By Carolyn Spellings, PhD, CSPS Monitoring & Evaluation Coordinator
For the record, this is not something I would have normally done.
Spend almost $75 to take my 4 year-old-daughter to a sporting event she knows nothing about? No way. Too impractical.
Skip a family lunch with parents and siblings for a game? Really? That is so not like me. I love my family and making memories together.
Plus, my daughter doesn’t even really understand soccer. She doesn’t have a favorite player or position. She doesn’t know the rules of the game or what it means to be on a sports team. She doesn’t understand the concept of “country” or nationalism. In fact, at one point during the game we were cheering for all of her imaginary friends. So, why then? Why would I make such an impractical decision?
Because it was about showing her that women can be skilled enough in their craft to captivate an audience—male and female, young and old, seasoned and first-time fans. It was about exposing her to a world of possibilities and pointing her to successful women to look up to, role models. It was about letting her know that she can be whoever she wants to be because women have gone before her, blazing a path for her to follow. As research shows role models can foster resilience and generate a positive sense of self-worth among children and youth. And women who exemplify success in a particular field are key motivators for young girls to strive for similar levels of achievement.
Attending the SheBelieves Cup was also about laying the foundation for future discussions.
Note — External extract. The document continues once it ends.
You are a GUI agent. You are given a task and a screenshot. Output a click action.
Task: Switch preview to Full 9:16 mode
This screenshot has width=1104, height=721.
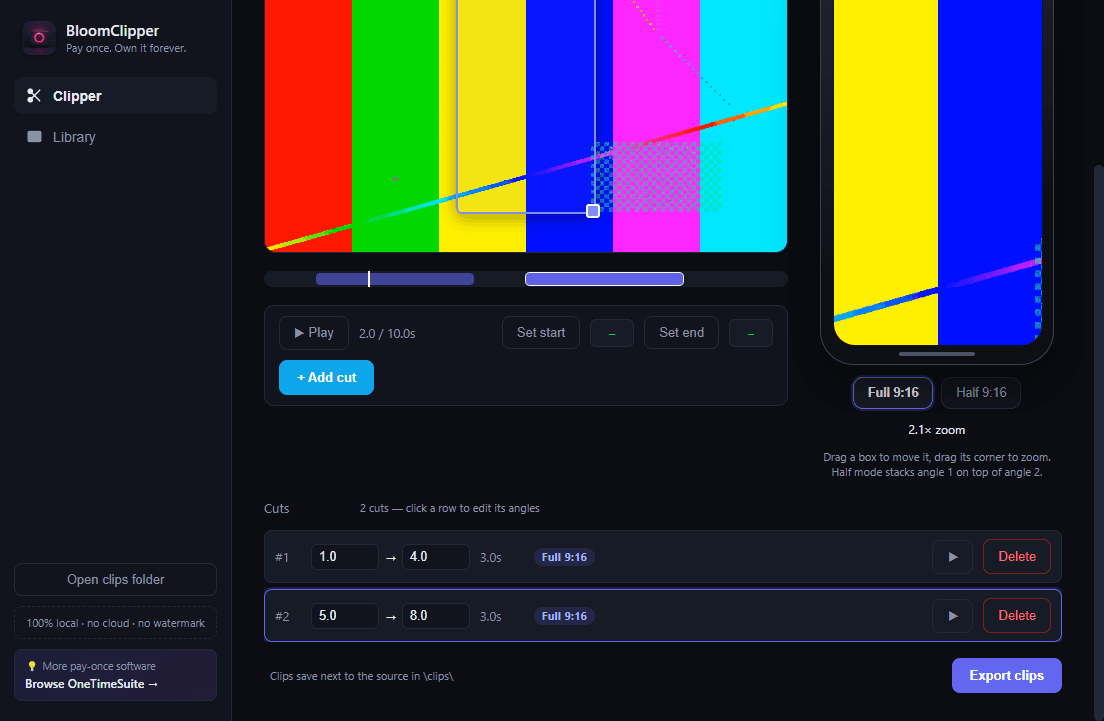click(893, 393)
It was about giving her a context one day to tell her the story of the 1996 U.S. Women’s Olympic Soccer Team and the way they forged a pathway for women’s soccer and fought wage discrimination within the U.S. Soccer Federation. It was about giving her a context to understand how successful female athletes all around the world are fighting injustice and giving back by investing in their communities. Women such as an Egyptian national basketball team player who turned in her sneakers to start a school for under-privileged children, a Jordanian badminton champion who strives to provide opportunities for play and physical activity for Syrian refugees, a mountaineer from Bangladesh who climbs the highest peaks to raise awareness for gender discrimination, a Danish Paralympic swimmer who creates sporting opportunities for children with disabilities, a Kenyan soccer official using her platform to provide women and girls a chance to learn a technical skill and a pathway to a better life, and many, many more.
Over the past year I have followed 17 of these women; interviewed them, emailed with them, and learned from them. Over the past year these women have mobilized more than 3,300 volunteers and coaches to use sport to empower women and girls. Approximately 2,000 people have participated in community development, sports-based programming organized and led by these women. What incredible stories. What incredible role models.
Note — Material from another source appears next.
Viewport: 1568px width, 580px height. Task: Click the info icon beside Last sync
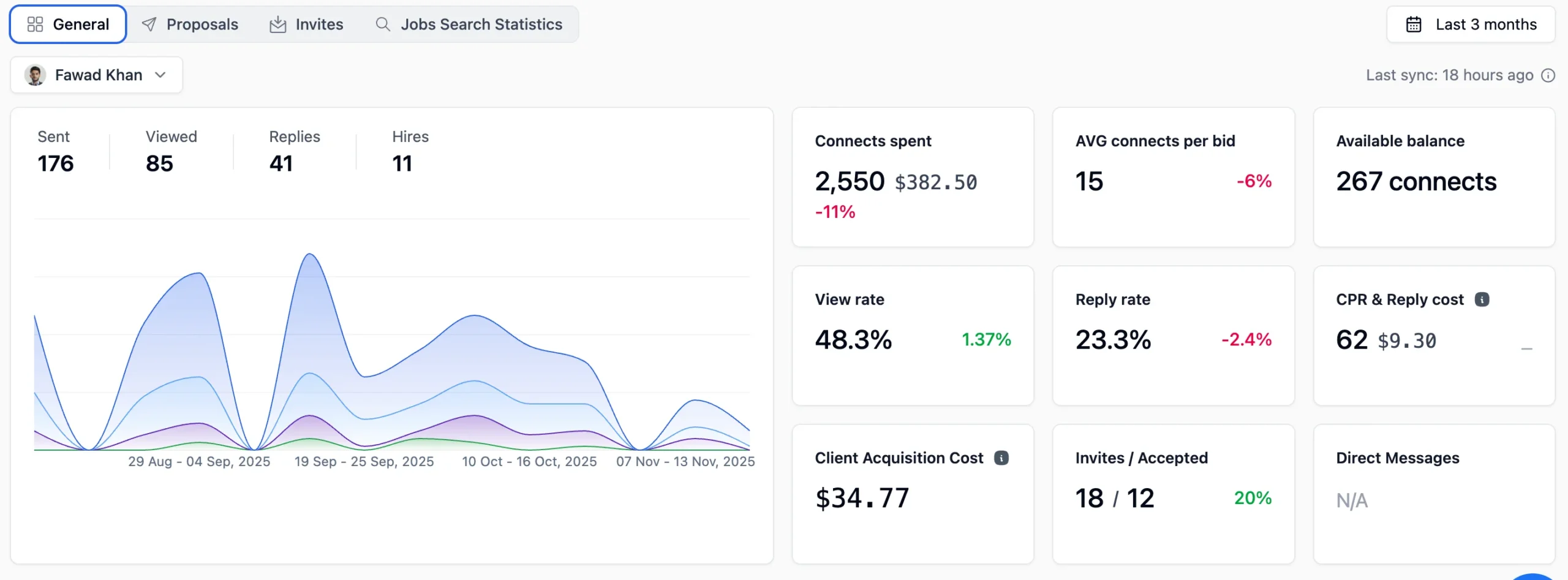[x=1548, y=75]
So, what do I say to my daughter if she asks why we attended the SheBelieves Cup? I say, if you work hard enough, you too may be able to play on that big soccer field one day. You too may have thousands of fans cheering your name. But even more importantly, regardless of your natural athletic talents and abilities, you can strive to make your community better, more equitable and inclusive for all.
You can work to provide educational and employment opportunities for those who would otherwise not have them. You can advocate for the right to play, the right for all to be heard, seen, and valued. You can do this because you have role models right in front of you. You are connected to hundreds of women all around the world who are using sport and physical activity to empower others—to make their communities better for all who live in them. You are connected to women who are committed to making a positive change in the world, regardless of the cost. And you are connected to the young girls all over the globe these women inspire.
It is my hope that our afternoon spent at the SheBelieves Cup will not only broaden my daughters’ expectations of what she can be, but also ignite a passion in her to begin to consider what she can do for others. How she can one day be a role model to the next generation of young girls.
And that is something I wouldn’t miss out on for the world.